### DATA SECTION ###
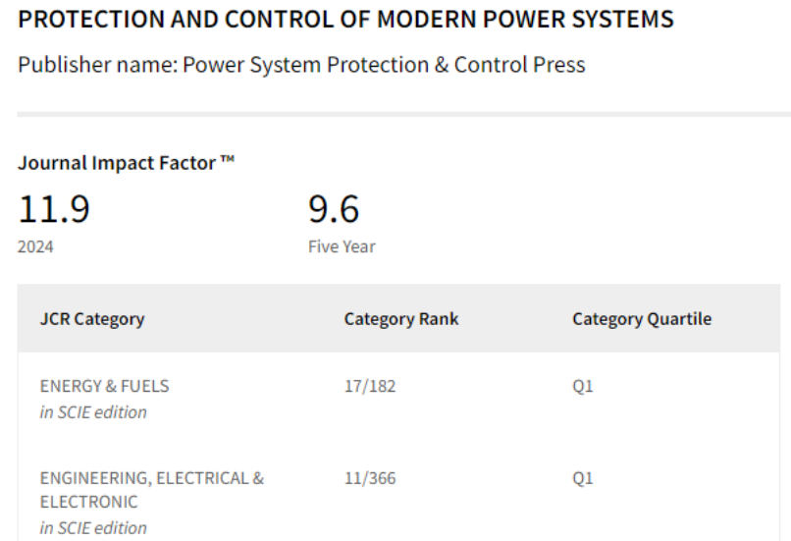Select the Journal Impact Factor heading
Viewport: 791px width, 541px height.
(117, 163)
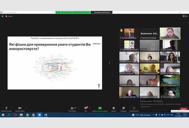Click the green Share Screen icon

(x=100, y=108)
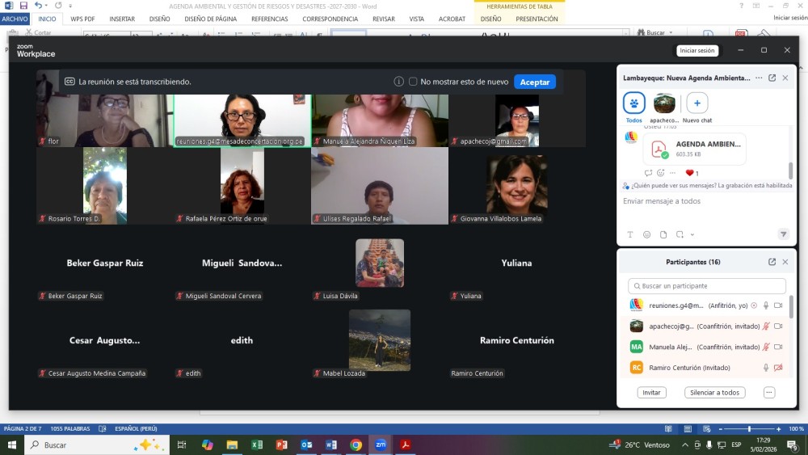Check 'No mostrar esto de nuevo' box
This screenshot has height=455, width=808.
(413, 82)
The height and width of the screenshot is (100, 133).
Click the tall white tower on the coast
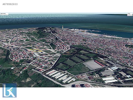[63, 27]
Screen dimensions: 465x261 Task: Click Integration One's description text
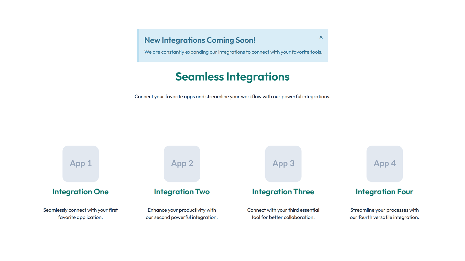click(81, 213)
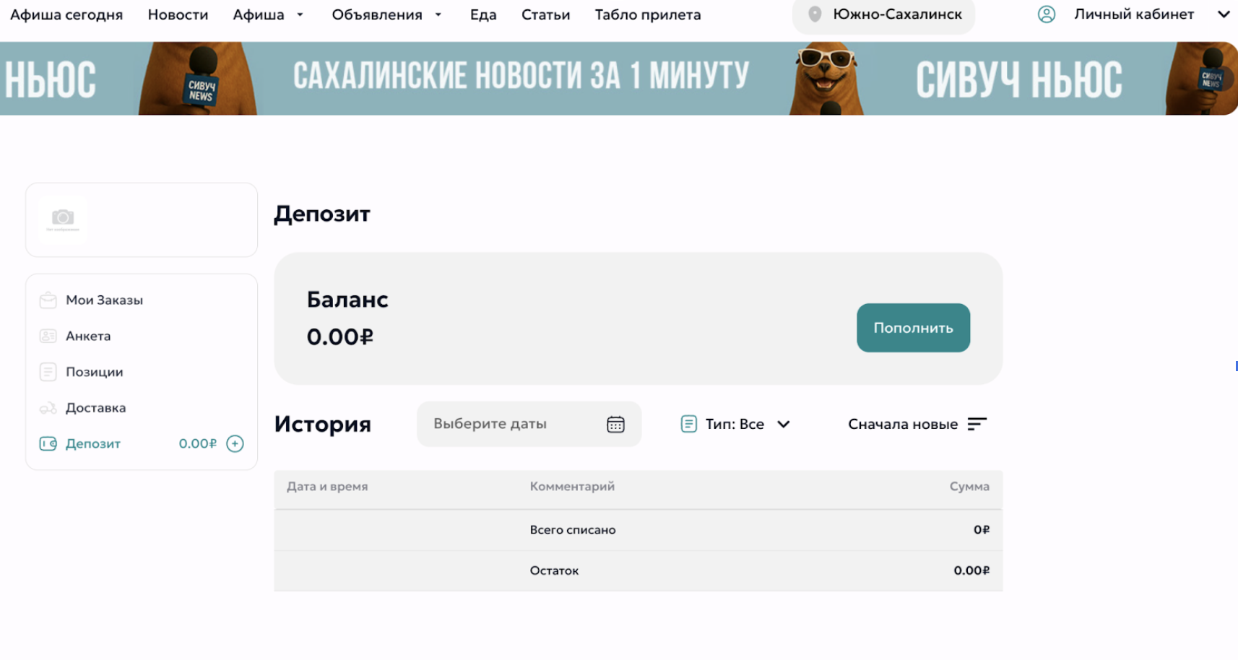Click the Выберите даты input field

tap(506, 425)
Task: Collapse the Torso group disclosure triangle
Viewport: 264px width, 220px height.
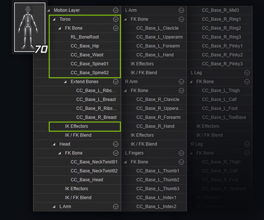Action: point(54,19)
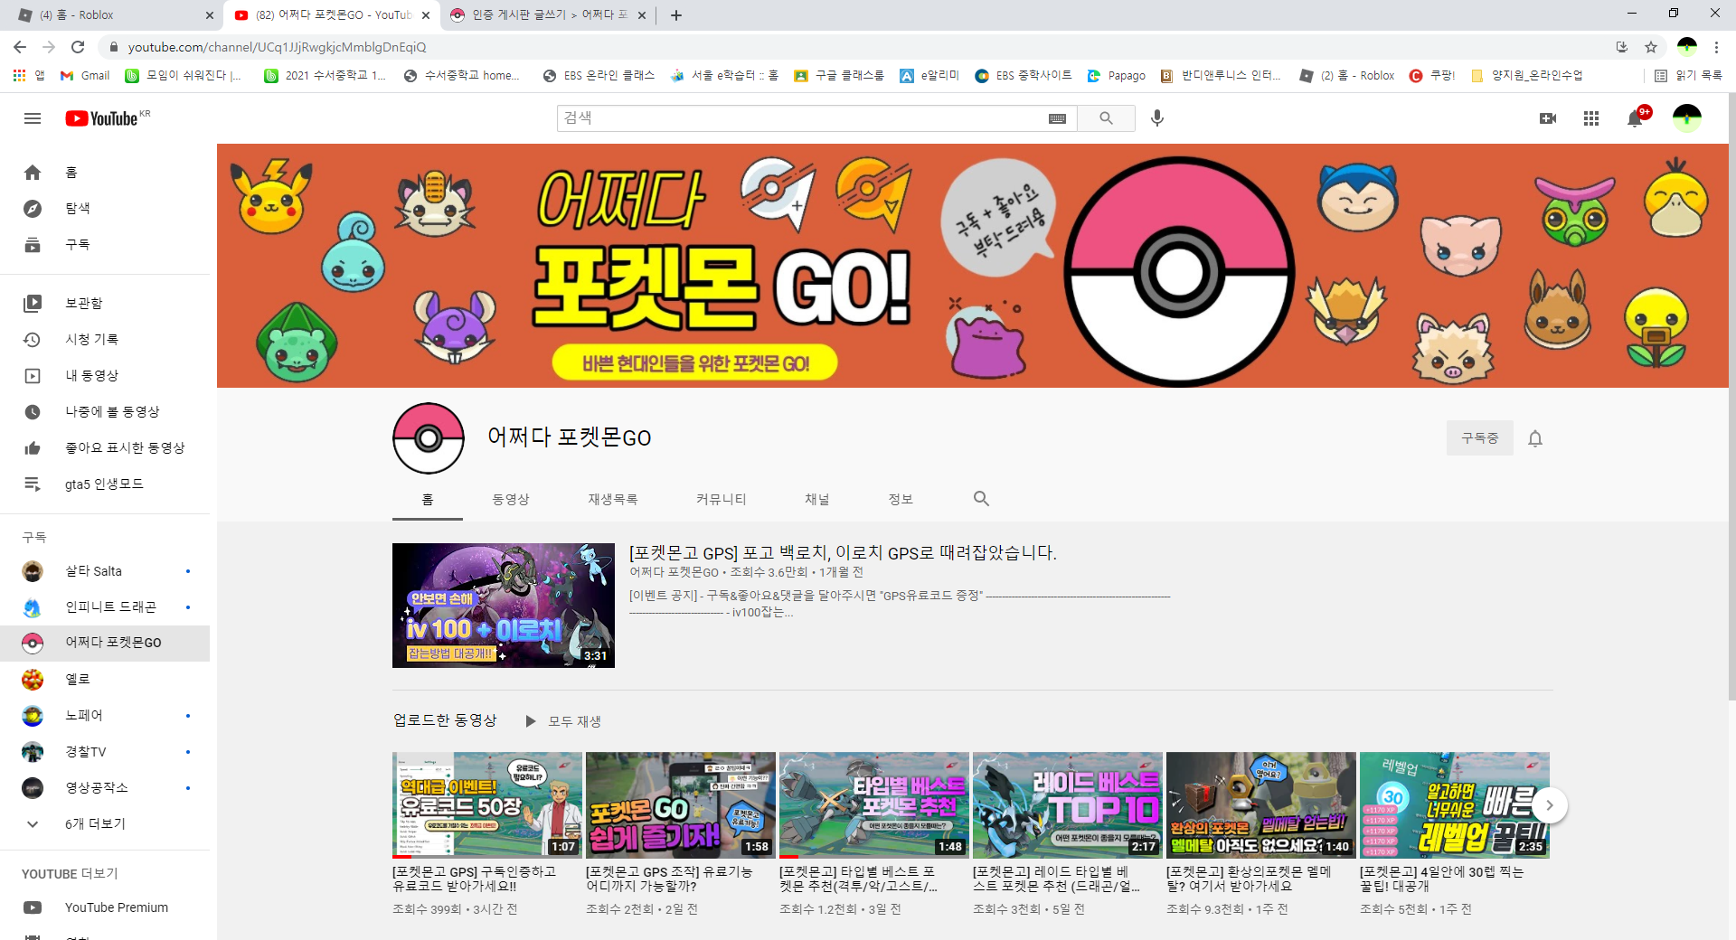The height and width of the screenshot is (940, 1736).
Task: Expand 6개 더보기 in subscriptions list
Action: 95,823
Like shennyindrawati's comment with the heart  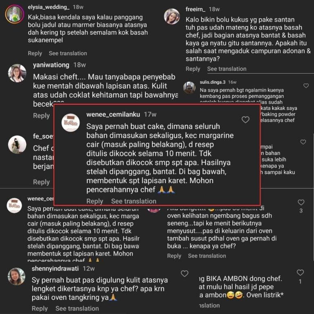point(184,274)
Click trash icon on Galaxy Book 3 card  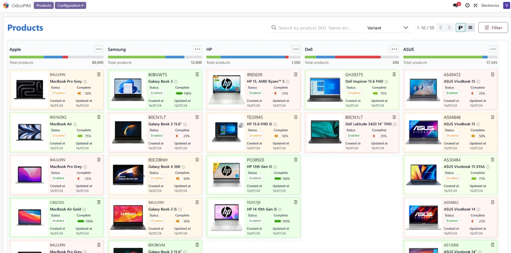click(197, 75)
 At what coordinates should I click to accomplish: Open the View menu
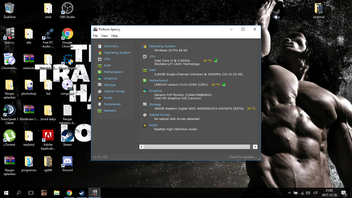[104, 36]
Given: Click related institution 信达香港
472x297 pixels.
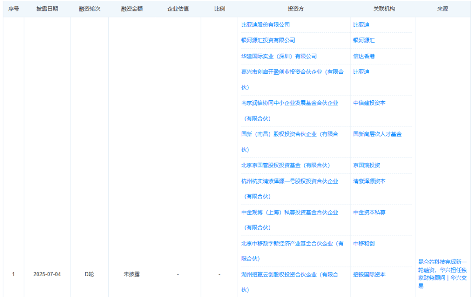Looking at the screenshot, I should (x=364, y=56).

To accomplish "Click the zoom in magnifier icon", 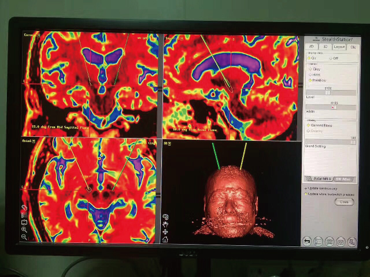I will coord(24,229).
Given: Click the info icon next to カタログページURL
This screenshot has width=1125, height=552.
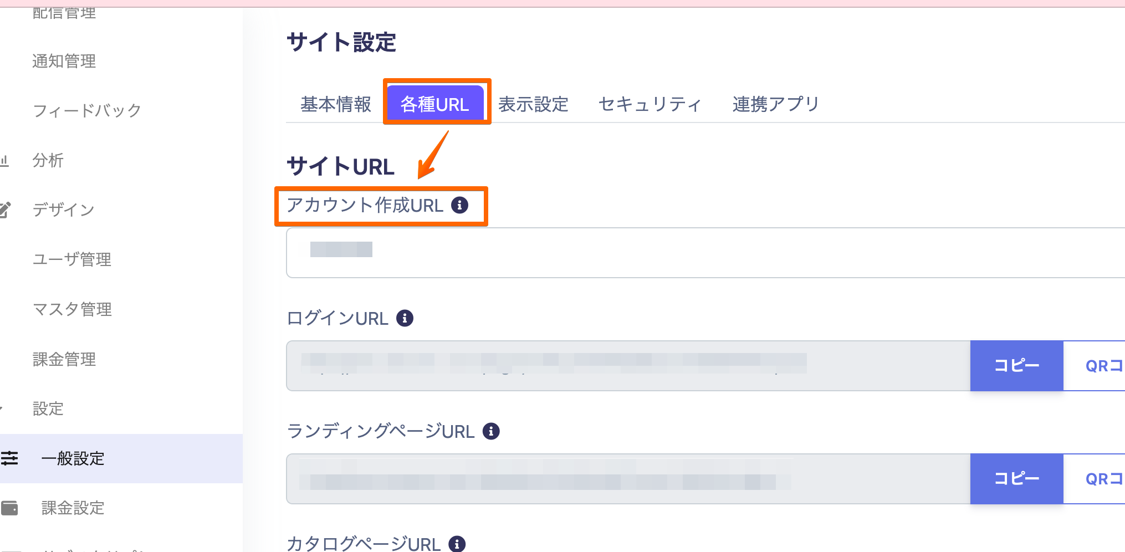Looking at the screenshot, I should (x=457, y=544).
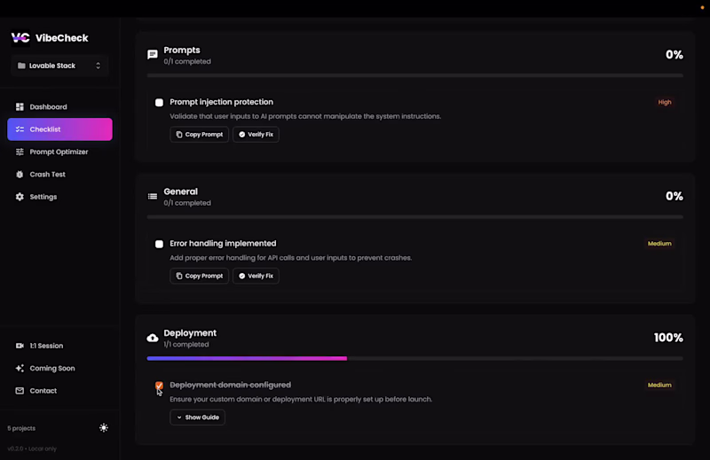Click the General section list icon
This screenshot has width=710, height=460.
(153, 196)
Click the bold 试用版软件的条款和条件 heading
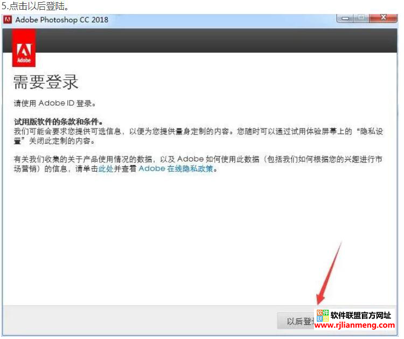Viewport: 404px width, 339px height. pyautogui.click(x=58, y=123)
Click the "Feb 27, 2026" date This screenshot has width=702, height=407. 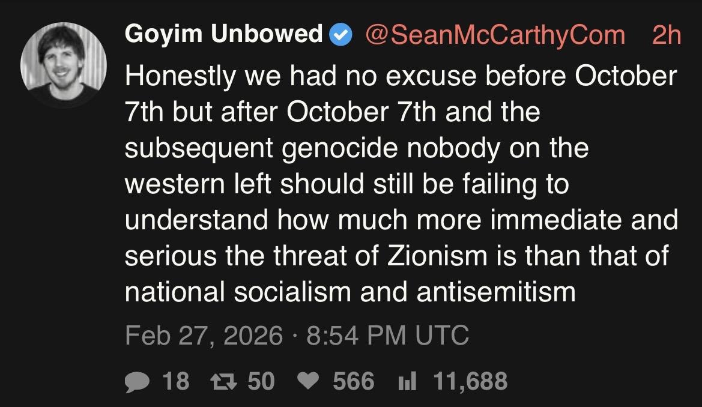pos(203,335)
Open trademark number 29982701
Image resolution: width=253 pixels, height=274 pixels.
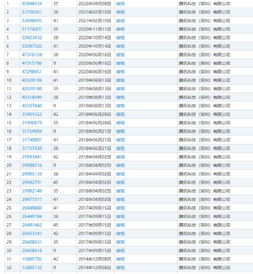point(32,182)
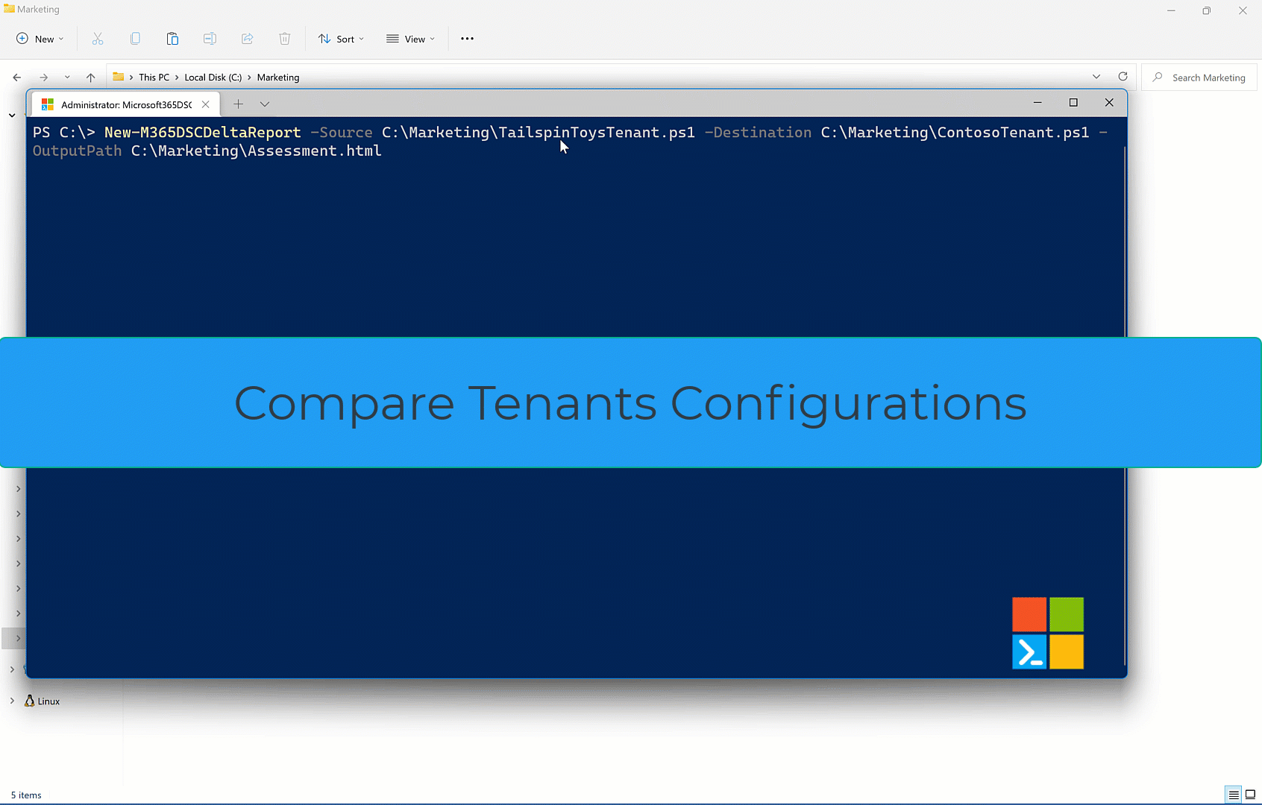Viewport: 1262px width, 805px height.
Task: Click the Delete trash icon
Action: (x=285, y=39)
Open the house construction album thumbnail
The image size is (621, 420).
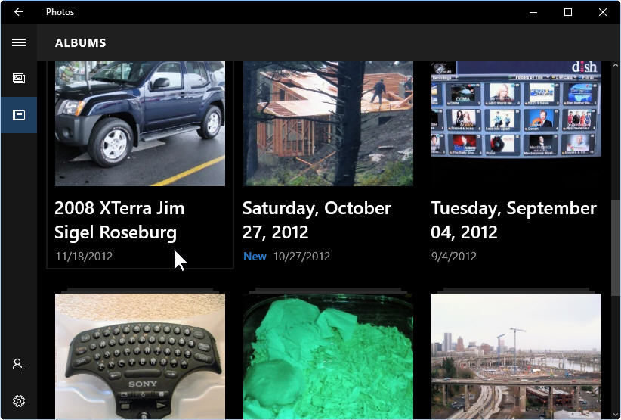pos(328,123)
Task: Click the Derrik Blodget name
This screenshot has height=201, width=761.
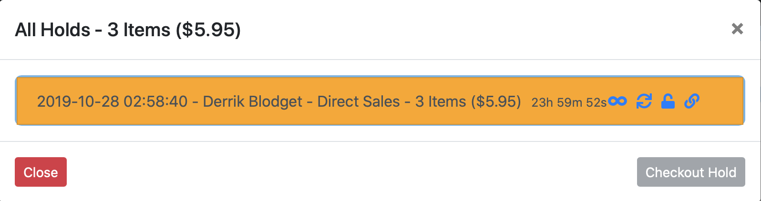Action: [x=253, y=101]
###
§ **TASK GOAL**
Where a line contains "The image size is (621, 420).", begin there and transcribe every line through the last one of the records above, exactly and with no pictures.

§ **SOLUTION**
The image size is (621, 420).
pos(328,123)
Task: Click the Derrik Blodget name
This screenshot has height=201, width=761.
Action: [x=253, y=101]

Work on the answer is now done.